Patent Term Adjustment and Extension
China agrees to provide (i) patent term adjustment to compensate for unreasonable delays that occur in granting the patent and (ii) patent term extension to compensate for unreasonable delays during pharmaceutical product marketing approvals.
Patent term adjustment is not available in Canada but patent term extension of up to two years has been available since 2017 for patents pertaining to new medicinal ingredients or new combinations of medicinal ingredients for human or veterinary use. Canada will have to add provisions relating to patent term adjustment to comply with its obligations under the Canada-US-Mexico Free Agreement.
Patent term adjustment and extension are particularly important for pharmaceutical patents because it often takes a long time to bring a drug to the market.
Combating Piracy and Counterfeiting
In order to promote the development of e-commerce, China and the US agree to strengthen cooperation and jointly and individually combat piracy and counterfeiting.
China also agrees to introduce a “notice and takedown” regime that is likely to be similar to the US regime where when an online service provider receives a notice that infringing content has been made available on its service, the service provider will move expeditiously to take down the infringing content from the Internet. The Agreement specifies that China will:
- require expeditious takedown;
- eliminate liability for erroneous takedown notices submitted in good faith; and
- ensure validity of takedown notices and counter-notifications.
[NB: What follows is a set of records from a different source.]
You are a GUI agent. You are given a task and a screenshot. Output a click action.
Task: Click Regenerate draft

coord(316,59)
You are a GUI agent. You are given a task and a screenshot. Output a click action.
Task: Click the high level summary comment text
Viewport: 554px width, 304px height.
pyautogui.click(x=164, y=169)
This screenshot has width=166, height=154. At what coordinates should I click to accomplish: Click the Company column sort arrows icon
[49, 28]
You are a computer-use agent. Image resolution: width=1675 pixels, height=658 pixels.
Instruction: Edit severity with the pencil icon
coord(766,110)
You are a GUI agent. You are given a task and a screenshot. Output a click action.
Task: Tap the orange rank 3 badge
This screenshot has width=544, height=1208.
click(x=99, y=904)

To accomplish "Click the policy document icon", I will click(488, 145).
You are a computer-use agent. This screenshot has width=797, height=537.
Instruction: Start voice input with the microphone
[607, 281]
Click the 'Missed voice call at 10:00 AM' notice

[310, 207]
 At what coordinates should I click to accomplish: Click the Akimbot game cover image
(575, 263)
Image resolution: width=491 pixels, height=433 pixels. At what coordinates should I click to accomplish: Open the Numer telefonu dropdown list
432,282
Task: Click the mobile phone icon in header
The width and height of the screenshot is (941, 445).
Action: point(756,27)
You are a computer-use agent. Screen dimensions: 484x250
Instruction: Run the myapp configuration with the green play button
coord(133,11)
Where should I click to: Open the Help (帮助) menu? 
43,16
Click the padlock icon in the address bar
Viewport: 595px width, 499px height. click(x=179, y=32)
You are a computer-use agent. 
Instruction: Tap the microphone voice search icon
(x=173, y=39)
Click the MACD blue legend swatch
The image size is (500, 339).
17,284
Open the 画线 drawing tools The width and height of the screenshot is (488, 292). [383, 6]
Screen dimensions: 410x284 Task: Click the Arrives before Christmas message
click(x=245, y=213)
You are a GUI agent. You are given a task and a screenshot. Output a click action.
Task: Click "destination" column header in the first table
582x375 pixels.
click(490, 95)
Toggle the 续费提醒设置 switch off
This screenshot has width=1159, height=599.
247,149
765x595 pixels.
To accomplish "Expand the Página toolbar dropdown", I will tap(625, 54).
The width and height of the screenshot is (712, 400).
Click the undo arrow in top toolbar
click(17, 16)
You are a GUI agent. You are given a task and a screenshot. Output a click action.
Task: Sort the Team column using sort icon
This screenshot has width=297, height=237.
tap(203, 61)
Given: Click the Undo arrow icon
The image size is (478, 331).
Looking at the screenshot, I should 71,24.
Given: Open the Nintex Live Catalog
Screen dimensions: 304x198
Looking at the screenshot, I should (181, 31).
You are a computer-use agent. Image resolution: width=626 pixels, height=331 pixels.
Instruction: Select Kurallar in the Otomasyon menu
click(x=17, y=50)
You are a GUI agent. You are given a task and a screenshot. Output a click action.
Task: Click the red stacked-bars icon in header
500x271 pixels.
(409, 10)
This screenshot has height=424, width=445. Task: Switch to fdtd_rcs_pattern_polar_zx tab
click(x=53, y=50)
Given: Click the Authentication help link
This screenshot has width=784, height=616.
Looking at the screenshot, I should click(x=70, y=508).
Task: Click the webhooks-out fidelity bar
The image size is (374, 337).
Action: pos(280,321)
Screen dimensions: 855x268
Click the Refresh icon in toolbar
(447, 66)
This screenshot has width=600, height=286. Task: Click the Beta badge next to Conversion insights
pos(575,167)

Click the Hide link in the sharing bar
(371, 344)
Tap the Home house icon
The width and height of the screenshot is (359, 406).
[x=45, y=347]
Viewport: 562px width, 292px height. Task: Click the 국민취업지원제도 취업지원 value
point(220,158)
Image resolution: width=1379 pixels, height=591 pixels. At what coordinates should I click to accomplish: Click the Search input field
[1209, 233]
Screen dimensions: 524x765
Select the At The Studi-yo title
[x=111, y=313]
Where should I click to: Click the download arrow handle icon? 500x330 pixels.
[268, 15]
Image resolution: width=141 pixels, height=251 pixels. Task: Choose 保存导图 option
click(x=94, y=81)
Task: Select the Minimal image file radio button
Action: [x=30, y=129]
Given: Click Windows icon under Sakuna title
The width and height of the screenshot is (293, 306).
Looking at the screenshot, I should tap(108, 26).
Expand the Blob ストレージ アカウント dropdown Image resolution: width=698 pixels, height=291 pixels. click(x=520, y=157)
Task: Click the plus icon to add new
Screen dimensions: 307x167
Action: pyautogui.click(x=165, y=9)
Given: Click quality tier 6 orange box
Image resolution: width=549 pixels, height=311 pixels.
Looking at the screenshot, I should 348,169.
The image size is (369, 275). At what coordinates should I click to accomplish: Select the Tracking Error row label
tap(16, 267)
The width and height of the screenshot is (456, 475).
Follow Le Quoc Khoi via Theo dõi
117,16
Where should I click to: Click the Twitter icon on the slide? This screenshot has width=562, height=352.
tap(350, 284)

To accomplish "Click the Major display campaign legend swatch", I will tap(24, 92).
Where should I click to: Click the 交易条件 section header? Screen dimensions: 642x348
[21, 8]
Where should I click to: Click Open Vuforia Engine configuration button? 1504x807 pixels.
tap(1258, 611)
The Agreement appears to import some IP protection mechanisms from US law into China’s IP regime. The next step will be for China to implement these western IP protection mechanisms in practice through structural reforms to China’s current IP regime. No one knows how long it will take for China to craft the new IP regime, but if it is anything similar to Canada’s journey to modernize its trademark law, China’s new IP regime will take at least five years.